A small Italian Group cultivar; variegated foliage, oval shaped, white margin, spreading habit; round stems, coloured green + purple; spikes of flowers are reflexed, yellow and white, staminodes are large, petals red; seed is sterile, pollen is low fertile; rhizomes are long and thin, coloured white; tillering is average.
Nurserymen folk legend has it that in 1923 a consignment of Canna ‘Trinacria’ rhizomes was despatched to Siam, now Thailand, from a nursery in California. When it arrived at its destination and was grown out it was found to have variegated foliage. A sample was returned to the nursery with a demand for a refund or replacement as it was not what had been ordered.
This mutation was probably caused by the extreme conditions endured in transport from California to Thailand in the days before air travel. The cultivar was examined in the 1960’s by Dr.
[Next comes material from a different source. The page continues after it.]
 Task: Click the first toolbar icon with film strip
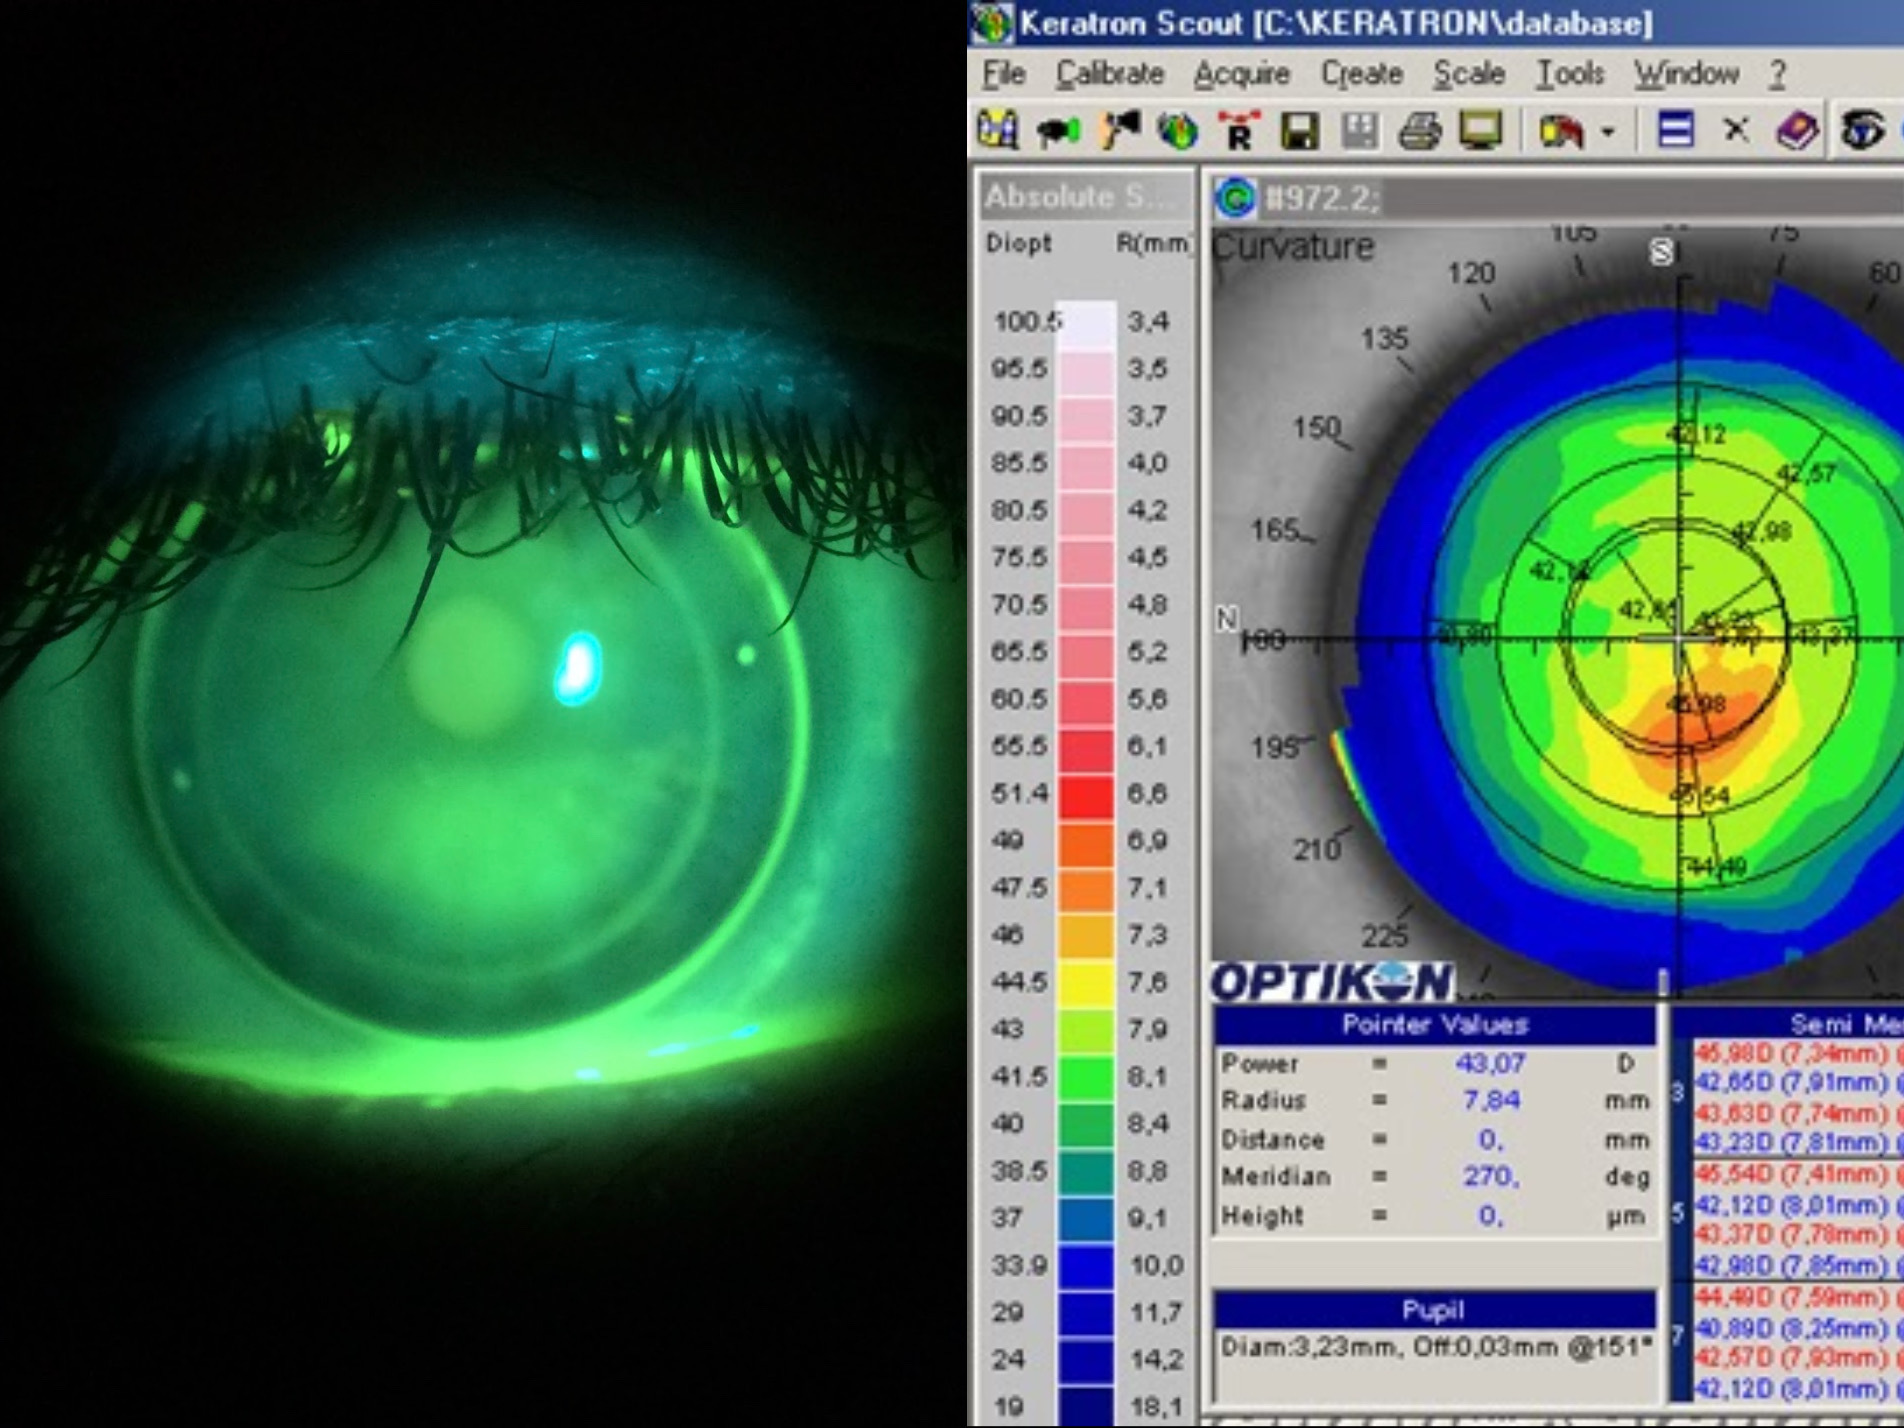(x=998, y=131)
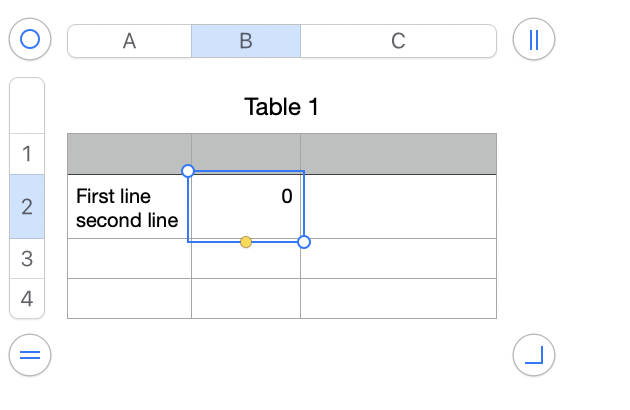This screenshot has height=410, width=630.
Task: Select column A header
Action: 129,41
Khoshoo, who stated that this was not a chimeral mutation.
The earliest reference to this plant is C. ‘Trinacria Variegata’ in Sydney Percy-Lancaster’s book, “In an Indian Garden”, 1927.
When the ancient kingdom of Sicily was divided in two between the House of Aragon and the Angevins after the Peace of Caltabellotta (1302), the name Kingdom of Trinacria was sometimes given to Sicily, which belonged to Frederick II . The triskele serving as the emblem of Sicily since Antiquity is also called Trinacria . It represents the head of a woman ( Medusa , one of the three Gorgons ), winged and topped with a knot of serpents and ears of wheat, from which three bent legs radiate, as if seized in mid-race.